Alright, I need you to picture this. It's October 2003. Nashville is still figuring out what it wants to be. And right in the middle of Music Row — the holiest ground in country music — someone is about to unveil a forty-foot bronze sculpture of nine completely naked people.

Welcome to Musica.

The sculpture sits in the Buddy Killen Circle roundabout, and it was installed as part of an urban renewal project for the Music Row neighborhood. The idea was simple enough: Music Row had always been the creative heart of Nashville, but it never had a defining visual landmark. So local arts patrons — who funded the $1.1 million project on the condition of anonymity (smart move, as it turns out) — commissioned Nashville sculptor Alan LeQuire to fix that.

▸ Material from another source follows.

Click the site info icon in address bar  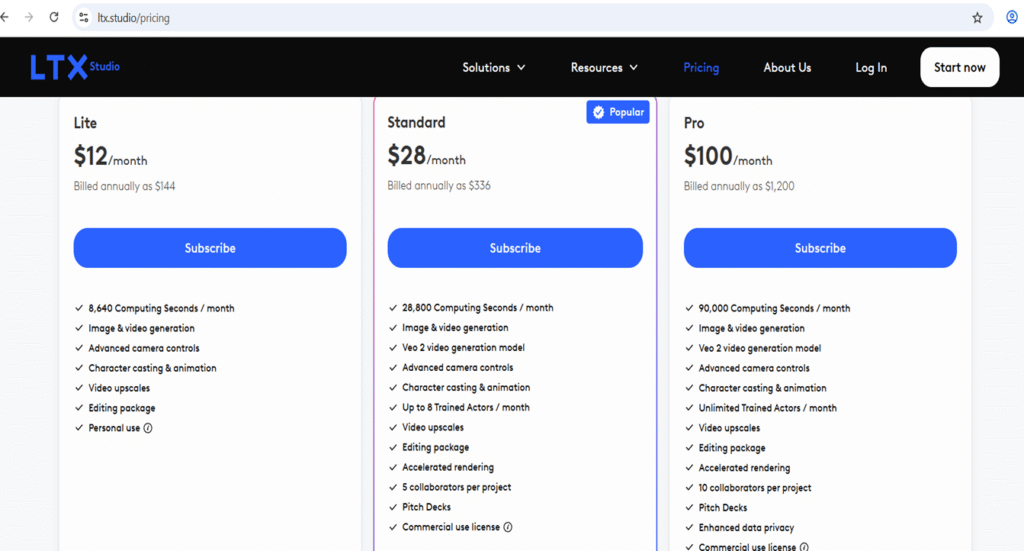point(84,18)
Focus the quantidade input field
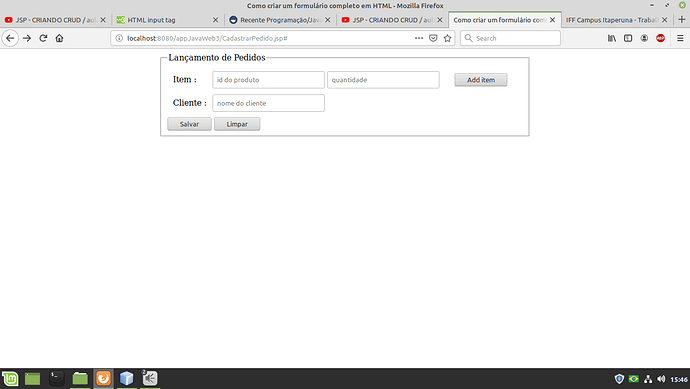Viewport: 690px width, 389px height. pos(383,80)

LeQuire was already something of a local legend. He's the same artist who created the 42-foot statue of Athena inside Nashville's replica of the Parthenon in Centennial Park. Athena, notably, is wearing a gown. Musica is not.

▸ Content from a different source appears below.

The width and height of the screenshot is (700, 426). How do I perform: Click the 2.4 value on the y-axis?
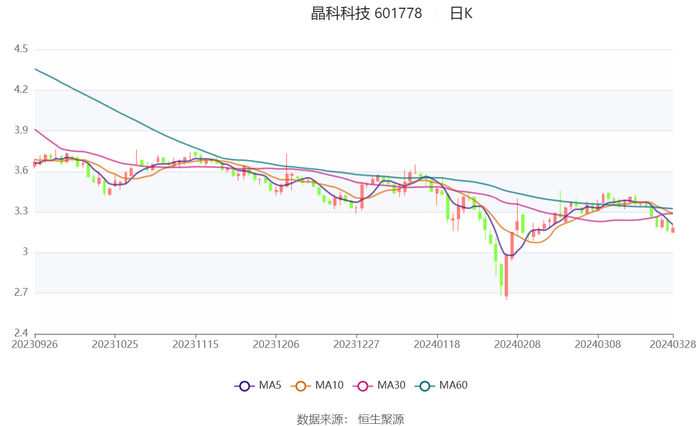20,333
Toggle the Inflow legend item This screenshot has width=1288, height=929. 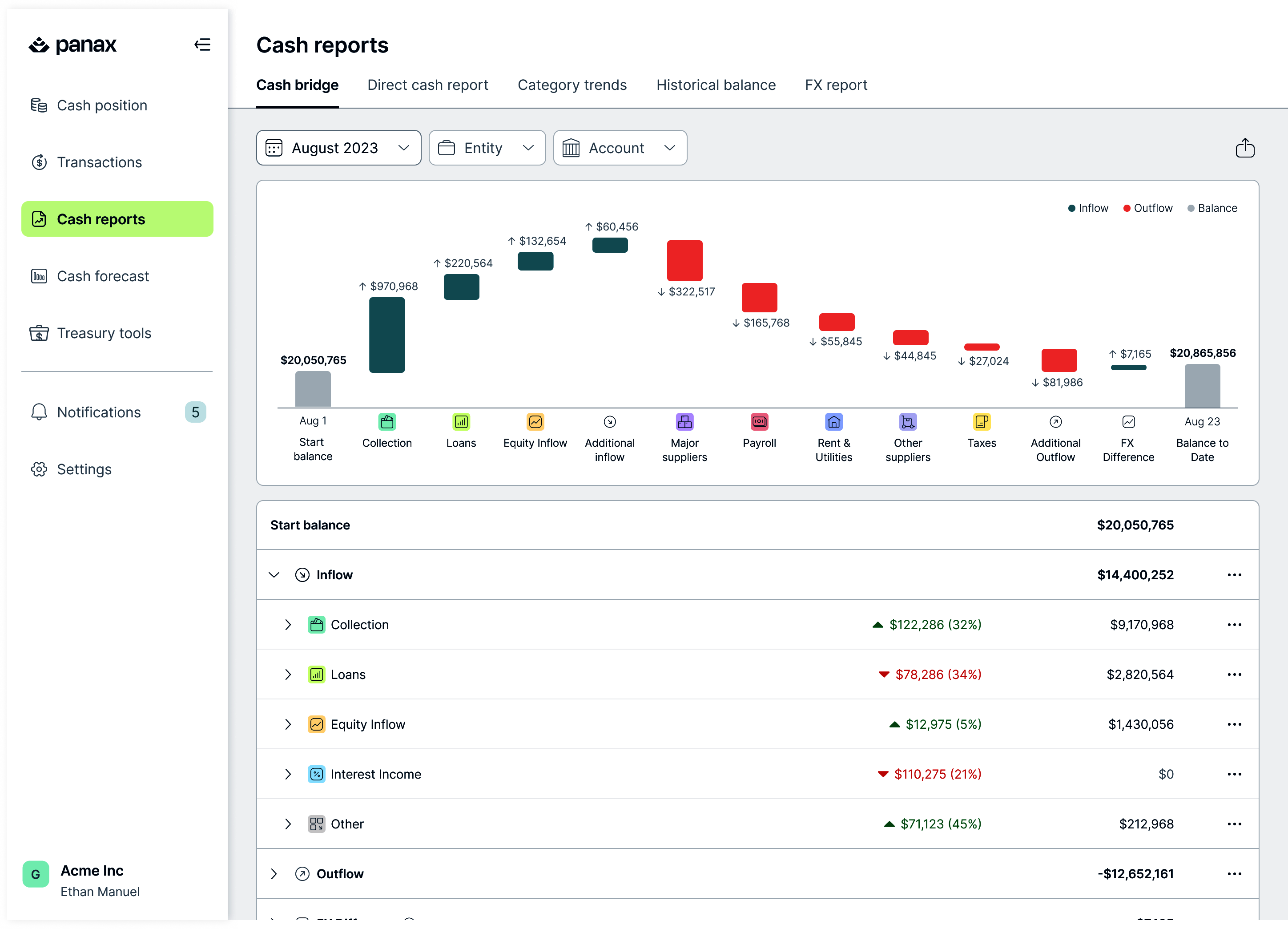click(x=1087, y=208)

The sculpture features nine bronze nude figures — men and women — dancing around a central woman playing a tambourine, rising nearly forty feet into the air. It is believed to be the largest bronze figure group in the United States.

LeQuire used live models to create the figures, and he was deliberate about diversity — the models included two white women and one white man, a Black man and woman, one Asian woman, a Native American man, and a Hispanic man and woman. The sculpture was intended to represent all forms of music, all kinds of people, the pure joy of creativity itself. LeQuire called it "Musica" — the Latin word for "arts of the Muses."

Nashville was not immediately moved by this explanation.

Critics argued the sculpture was obscene, inappropriate for kids, and that nudity had no meaningful connection to music. One local television commentator apparently refused to call it anything other than "the naked statue" — every single time he mentioned it. One pastor complained that depictions of nudity could be displayed on public property while the Ten Commandments could not. The unveiling drew around 2,000 people, which tells you something about Nashville — we will absolutely show up to be outraged in person.

Over the years, Musica has become something of an unofficial canvas for the city's sense of humor. Pranksters have repeatedly snuck out in the night to dress the figures in clothing. They've appeared in Nashville Predators gear during playoff runs, Scottish kilts, and — during the World Cup — draped in an American flag. The sculpture that scandalized the city has become, in its own way, beloved.

LeQuire always maintained that the work was never about shock value. He wanted to capture something true about what music does to the human body — the way a great song makes you want to move, to leap, to throw your arms in the air. "Dance," he said, "is the physical expression of music."

Standing at the roundabout today, looking up at those nine figures frozen mid-exuberance against the Nashville sky, it's hard to argue with him.